Les quatre médecins signataires de la position de l’APQ sont tous pédiatres, des quatre coins du Québec. L’un d’eux, Marc Lebel, est un expert des maladies infectieuses, justement, et il travaille au centre hospitalier universitaire de Sainte-Justine, le fameux hôpital pour enfants de Montréal. Difficile de demander mieux.

Dans leur prise de position, ils rappellent que la COVID-19 n’est pas dangereuse pour la très vaste majorité des enfants. Au Québec, puis-je ajouter, aucune personne de moins de 30 ans n’a succombé à la COVID-19, selon les chiffres officiels.

Les enfants sont confinés, essentiellement, pour protéger leurs grands-parents. Les dommages collatéraux d’un confinement prolongé sont déjà trop nombreux et inquiétants.

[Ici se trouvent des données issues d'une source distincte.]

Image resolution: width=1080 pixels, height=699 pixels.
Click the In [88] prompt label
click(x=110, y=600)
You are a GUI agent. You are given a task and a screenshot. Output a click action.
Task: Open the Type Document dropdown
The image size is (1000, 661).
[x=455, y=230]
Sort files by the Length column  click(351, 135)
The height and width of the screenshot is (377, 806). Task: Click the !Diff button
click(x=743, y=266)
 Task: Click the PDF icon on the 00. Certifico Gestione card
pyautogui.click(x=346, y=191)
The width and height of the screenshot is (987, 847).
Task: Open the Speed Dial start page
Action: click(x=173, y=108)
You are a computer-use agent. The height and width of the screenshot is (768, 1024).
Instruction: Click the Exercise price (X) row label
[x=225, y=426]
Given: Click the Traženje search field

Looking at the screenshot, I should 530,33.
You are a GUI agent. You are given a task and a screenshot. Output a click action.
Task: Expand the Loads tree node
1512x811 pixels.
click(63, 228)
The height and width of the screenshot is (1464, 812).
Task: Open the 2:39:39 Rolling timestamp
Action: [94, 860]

Extrait de la lettre des pédiatres parue jeudi

Des exemples ? Au Québec, plus de 240 000 enfants mal nourris bénéficient chaque jour des petits déjeuners offerts dans les écoles. Que mangent-ils le matin aujourd’hui ? Et à la DPJ, les signalements ont chuté radicalement ces dernières semaines, ce qui est fort inquiétant.

« Privés de contacts avec l’extérieur, bon nombre d’enfants vivent sur une bombe à retardement. La réclusion imposée ne peut que multiplier les risques de violence domestique », écrivent les pédiatres.

Afin de rassurer des parents craintifs, le gouvernement avertit que le retour à l’école sera graduel et non obligatoire. Et il parle de mettre en place des mesures de distanciation (ce qui est un vœu pieux, selon moi, quand on sait à quel point les enfants sont agités).

Les enfants ne sont pas les seuls à subir les conséquences du confinement, faut-il rappeler. L’isolement entraîne des problèmes de santé mentale chez bien des adultes et de l’abus de substances. Et la crise retarde les traitements de patients qui sont atteints d’autres maladies que la COVID-19.

Le message de déconfinement du gouvernement Legault sera laborieux, donc, d’autant plus qu’en parallèle, les morts s’accumulent dans les centres pour aînés, une situation qui durera encore quelque temps.

Il faudra du courage, beaucoup de patience, de la discipline. Et il faudra se reprogrammer.